Kode Etik Jurnalistik Tidak Bisa “Amputasi” Penegakan Tindak Pidana Umum
- Misalnya profesi dokter, dokter gigi, lawyer, notaris, akuntan publik serta wartawan, sudah pasti bekerja sesuai peraturan yang berlaku khusus (lex spesialis) serta kode etik dan juga wajib tanpa terkecuali tunduk pada peraturan yang berlaku umum (lex generalis). -

Nusantarapedia.net, Artikel | Opini — Kode Etik Jurnalistik Tidak Bisa “Amputasi” Penegakan Tindak Pidana Umum
Oleh Marianus Gaharpung, dosen Fakultas Hukum UBAYA Surabaya
DENGAN adanya “peradilan” profesi bagi kelompok orang yang menjalankan profesi adalah suatu yang sangat positif dalam hidup bermasyarakat. Artinya, dengan adanya organisasi profesi dengan berbagai peraturan dan kode etik agar dapat memberikan harapan baru bahwa orang-orang yang berlindung di bawah organisasi bertingkah laku sesuai etika moral serta hukum. Dan bagi warga penerima layanan akan merasakan hak-haknya terlindungi.

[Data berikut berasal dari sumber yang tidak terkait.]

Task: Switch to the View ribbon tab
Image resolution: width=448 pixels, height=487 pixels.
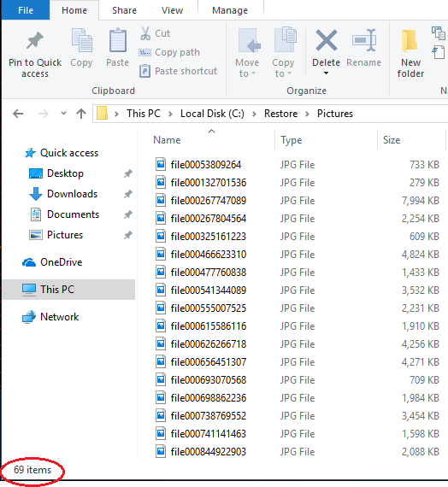Action: pyautogui.click(x=172, y=10)
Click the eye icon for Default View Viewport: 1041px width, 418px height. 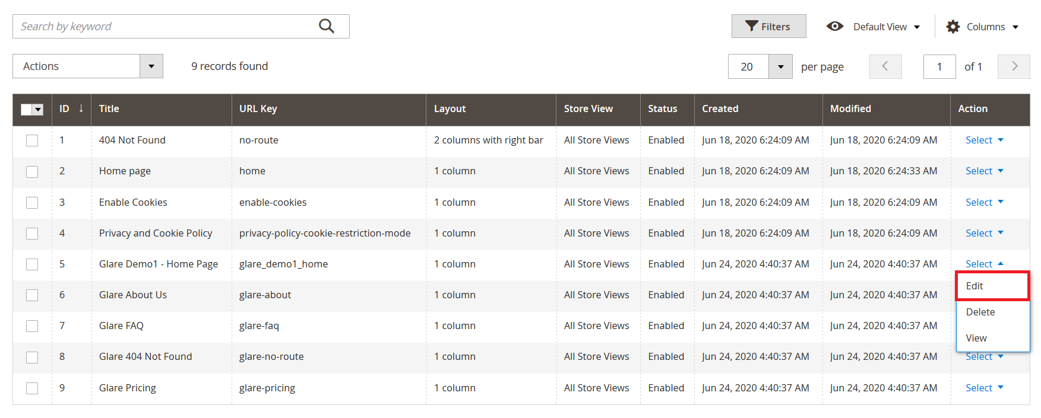[x=834, y=27]
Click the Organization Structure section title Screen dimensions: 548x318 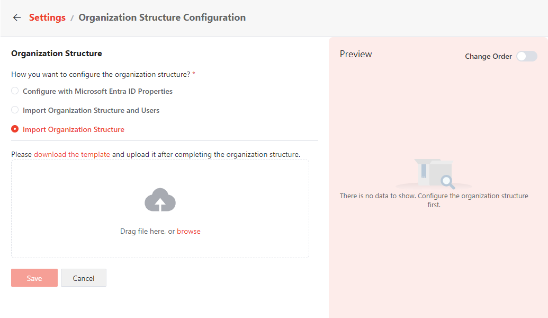coord(56,53)

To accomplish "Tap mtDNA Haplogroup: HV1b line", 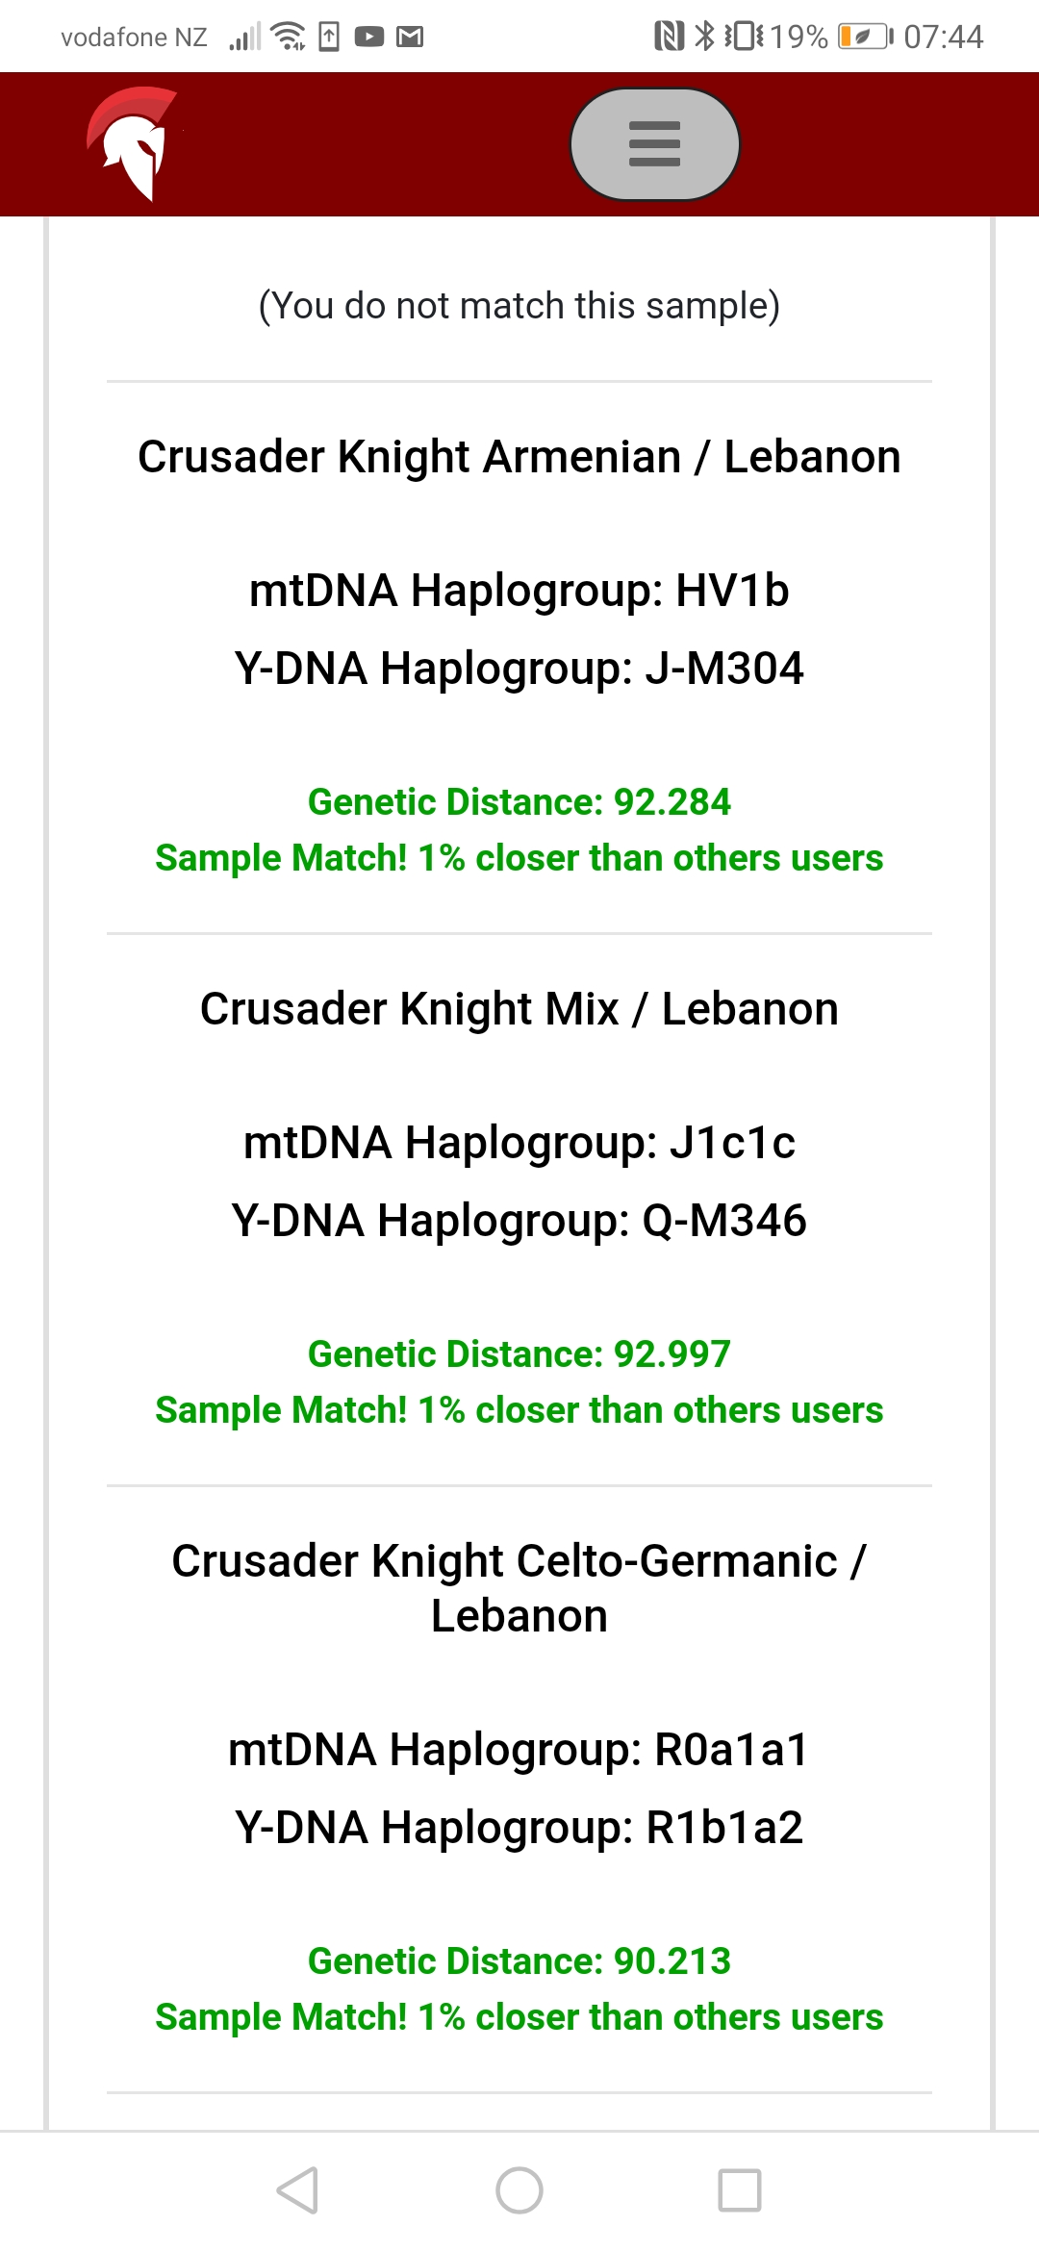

Misalnya profesi dokter, dokter gigi, lawyer, notaris, akuntan publik serta wartawan, sudah pasti bekerja sesuai peraturan yang berlaku khusus (lex spesialis) serta kode etik dan juga wajib tanpa terkecuali tunduk pada peraturan yang berlaku umum (lex generalis).
Pertanyaannya, apakah setiap dugaan tindak pidana yang dilakukan orang-orang yang bergabung dalam organisasi profesi tidak boleh atau tabuh dilaporkan ke aparat penegak hukum? Tunjukkan peraturan mana yang mewajibkan warga negara harus melaporkan terlebih dahulu kepada organisasi profesi dan tidak boleh melapor kepada aparat penegak hukum atas dugaan tindak pidana dari orang-orang yang bekerja dalam naungan organisasi profesi.
Perlu dibedakan bahwa pelanggaran etik dan pelanggaran hukum adalah dua hal yang sangat berbeda dan memang berbeda. Jika pelanggaran etik, maka aparat penegak hukum tidak mempunyai kewenangan dan jika dipaksakan maka masuk kategori tindakan sewenang-wenang, karena bukan kewenangan aparat penegak hukum. Tetapi jika adanya pelanggaran hukum, maka masuk ranah kewenangan aparat penegak hukum dan lembaga profesi manapun tidak bisa mengelak bahkan mencegah dengan dalil adanya undang-undang khusus atau kode etik bagi profesi. Karena tetap asas equility before the law (semua sama di hadapan hukum) dan asas lex dura sechta tamen scripta (hukum keras tertulis demikian).